Foldables are the one smartphone category that still feel fresh to me despite the first foldable phone releasing almost six years ago.

It’s also why the Pixel 10 Pro Fold matters so much, despite being relatively late to the game, Apple notwithstanding. Google controls Android, so its approach to foldables sets expectations for how the platform should evolve. While the phone is yet to be released, we’ve had an opportunity to spend some time with the Pixel 10 Pro Fold, and its clear that Google has corrected some obvious mistakes from its first attempt. Compared to the Pixel 9 Pro Fold, the cover display is finally wide enough to use without tiptoeing around the keyboard, the hinge is smoother, and the new IP68 rating is a genuinely useful feature to have in a daily driver. Add brighter screens and the new Tensor G5 chip, and on the surface, the Pixel 10 Pro Fold looks like the most complete Pixel foldable yet.

But here’s the problem. Even with all these improvements, the Pixel 10 Pro Fold still feels like a device riddled with tradeoffs. At a time when Google’s foldables should be setting benchmarks, Google’s entire hardware approach lags behind the competition. Some of it can be attributed to Google’s software trumps hardware mindset, but there’s more. The battery capacity falls short of expectations, the design remains bulky, and the cameras lean heavily on computational tricks rather than hardware capabilities. And for a phone that costs $1,800, I’m not sure I want to deal with the compromises. So, I’ve been using the next best, actually, scratch that, arguably the better product — the vivo X Fold 5.
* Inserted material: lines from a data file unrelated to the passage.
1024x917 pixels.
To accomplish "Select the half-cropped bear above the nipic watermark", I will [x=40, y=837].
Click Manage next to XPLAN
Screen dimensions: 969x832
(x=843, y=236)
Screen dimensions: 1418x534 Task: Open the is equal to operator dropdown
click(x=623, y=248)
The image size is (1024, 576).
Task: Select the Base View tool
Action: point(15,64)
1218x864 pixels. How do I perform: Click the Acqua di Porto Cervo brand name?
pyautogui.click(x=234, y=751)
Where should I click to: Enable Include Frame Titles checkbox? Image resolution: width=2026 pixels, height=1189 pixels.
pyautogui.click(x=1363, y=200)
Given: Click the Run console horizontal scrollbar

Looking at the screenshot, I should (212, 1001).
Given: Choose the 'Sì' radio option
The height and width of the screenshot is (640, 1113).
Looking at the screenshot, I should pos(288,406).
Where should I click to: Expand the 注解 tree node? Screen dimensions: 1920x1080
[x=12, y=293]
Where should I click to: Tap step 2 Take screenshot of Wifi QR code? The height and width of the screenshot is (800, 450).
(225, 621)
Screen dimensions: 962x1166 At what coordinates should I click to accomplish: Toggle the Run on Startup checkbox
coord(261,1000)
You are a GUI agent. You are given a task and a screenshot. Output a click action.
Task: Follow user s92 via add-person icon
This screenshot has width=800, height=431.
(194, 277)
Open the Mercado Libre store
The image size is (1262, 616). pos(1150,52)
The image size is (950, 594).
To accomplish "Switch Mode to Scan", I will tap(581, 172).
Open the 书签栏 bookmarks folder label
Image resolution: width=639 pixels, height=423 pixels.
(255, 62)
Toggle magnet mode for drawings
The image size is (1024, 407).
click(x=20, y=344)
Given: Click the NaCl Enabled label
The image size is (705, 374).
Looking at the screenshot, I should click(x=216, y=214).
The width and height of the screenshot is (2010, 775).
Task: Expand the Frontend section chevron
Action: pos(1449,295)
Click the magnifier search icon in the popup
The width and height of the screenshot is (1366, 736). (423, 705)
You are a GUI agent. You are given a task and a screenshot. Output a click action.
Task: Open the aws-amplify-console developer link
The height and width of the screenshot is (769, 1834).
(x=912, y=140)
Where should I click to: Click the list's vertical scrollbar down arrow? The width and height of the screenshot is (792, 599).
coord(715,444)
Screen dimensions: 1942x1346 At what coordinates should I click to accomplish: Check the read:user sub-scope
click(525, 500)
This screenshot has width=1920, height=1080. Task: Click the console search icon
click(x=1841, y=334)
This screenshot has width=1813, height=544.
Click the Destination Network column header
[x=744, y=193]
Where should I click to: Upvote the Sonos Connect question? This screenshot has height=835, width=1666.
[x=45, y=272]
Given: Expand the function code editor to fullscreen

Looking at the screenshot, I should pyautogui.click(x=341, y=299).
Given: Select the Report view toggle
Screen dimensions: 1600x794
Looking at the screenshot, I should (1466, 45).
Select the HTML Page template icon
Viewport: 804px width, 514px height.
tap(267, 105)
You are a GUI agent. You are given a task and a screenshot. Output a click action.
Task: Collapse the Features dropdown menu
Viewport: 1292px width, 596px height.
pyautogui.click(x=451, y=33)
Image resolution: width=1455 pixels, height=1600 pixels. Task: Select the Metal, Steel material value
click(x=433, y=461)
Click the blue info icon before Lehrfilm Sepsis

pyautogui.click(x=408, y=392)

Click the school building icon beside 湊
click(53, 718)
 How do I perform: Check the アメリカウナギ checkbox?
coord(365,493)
Is Google’s software-over-hardware approach enough for an $1,800 foldable? 268 votes Yes, I prefer Google's software-first approach. 38 % No, a flagship foldable needs flagship hardware. 62 %

The Pixel 10 Pro Fold gets a lot right

To give credit where it’s due, the Pixel 10 Pro Fold is a huge step up from the first-gen Pixel Fold. The narrower outer display was the single biggest pain point in the original for me, and that’s been fixed. The new 6.4-inch cover screen actually works like a normal phone. You can type comfortably, browse long web pages without frustration, and rely on it without flipping the device open every time. The screen is plenty bright too, with peak brightness around 3,000 nits, which makes it far more usable outdoors.

The inner display has seen upgrades as well. Slimmer bezels and higher brightness help it feel more modern. The crease hasn’t disappeared, but it’s less distracting than before. Combined with Android’s maturing large-screen software tweaks, the Pixel 10 Pro Fold finally feels closer to delivering on the dual promise of phone and tablet, though there’s still a way to go before it’s perfect.

The hinge is another meaningful improvement. Google’s shift to a gearless mechanism gives it a smoother, quieter action. It isn’t Samsung-level engineering, but if my hands-on time with it suggests anything, it’s good enough that you probably won’t think about it every time you open or close the device. That’s solid progress.